Actually it was easier than expected, thanks to Google AI.  Each label should be read right-to-left, and it is the name of a province (州 zhou) followed by the name of the SBJ entry (烏頭 = "crow's head" = "aconite's main root").  Like ←頭烏州成← = →成州烏頭→ = "aconite main root from Jinzhou".

So they seem to be all varieties or subspecies of Aconitum carmichaelii.

All the best, --stolfi;


RE: The 'Chinese' Theory: For and Against - tavie - 06-07-2026

I'm kind of minded to say that given the stables of slop we have had on the board (and plenty freshly delivered this week that you guys don't get to see), there shouldn't be expectations on anyone to give a view on LLM produced material unless it has been verified by humans...


RE: The 'Chinese' Theory: For and Against - rikforto - 07-07-2026

(06-07-2026, 09:39 AM)Jorge_Stolfi Wrote: You are not allowed to view links. Register or Login to view.So you won't answer those questions because you cannot tell whether the first line is indeed a valid one-hanzi-for-one-syllable reading of that recipe in modern Cantonese, nor whether the second line is grammatically correct modern Cantonese?  Okay.
It is not a one-for-one syllable reading of that recipe in modern Cantonese and the second line is not grammatically correct modern Cantonese.

Genuine question here: Does that help? Does that advance the conservation?

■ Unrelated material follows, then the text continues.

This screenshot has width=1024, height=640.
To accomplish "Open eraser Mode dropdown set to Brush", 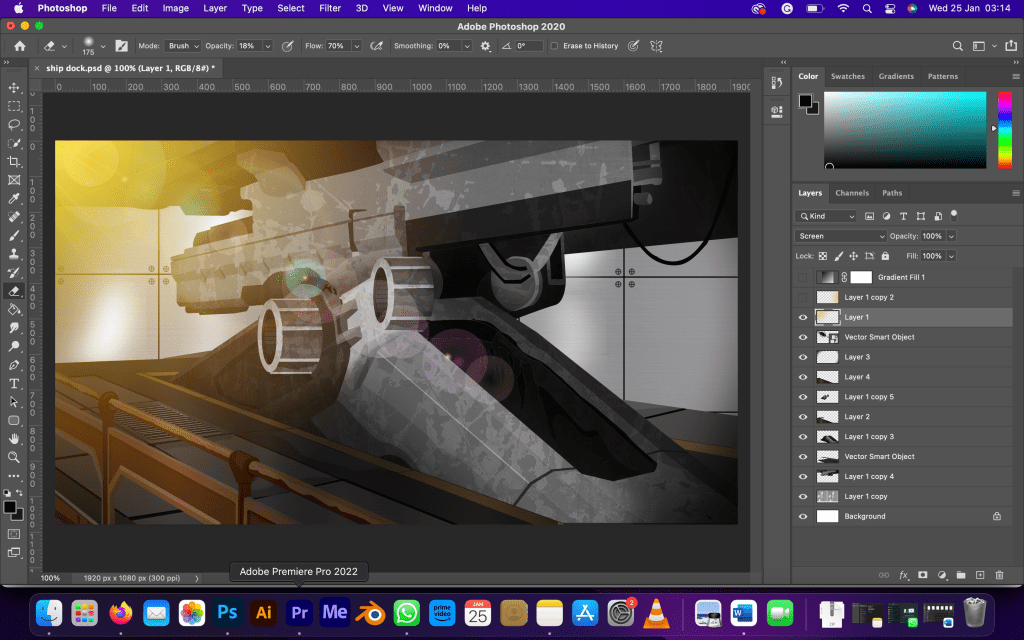I will pos(183,46).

RE: The 'Chinese' Theory: For and Against - Jorge_Stolfi - 07-07-2026

(07-07-2026, 03:21 AM)rikforto Wrote: You are not allowed to view links. Register or Login to view.[The first line] is not a one-for-one syllable reading of that recipe in modern Cantonese and the second line is not grammatically correct modern Cantonese.

Can you be more specific? Point out some of the errors? 

Quote:Does that help? Does that advance the conversation?

The question is whether the proposed Dictation Scenario is plausible or not. Specifically, whether the Author would have believed that his phonetic recording of whatever the Dictator read out loud would be of any use when he got back to Europe.   Do you think he would have realized that this idea would not work, and thus he would have given up on it?  Why?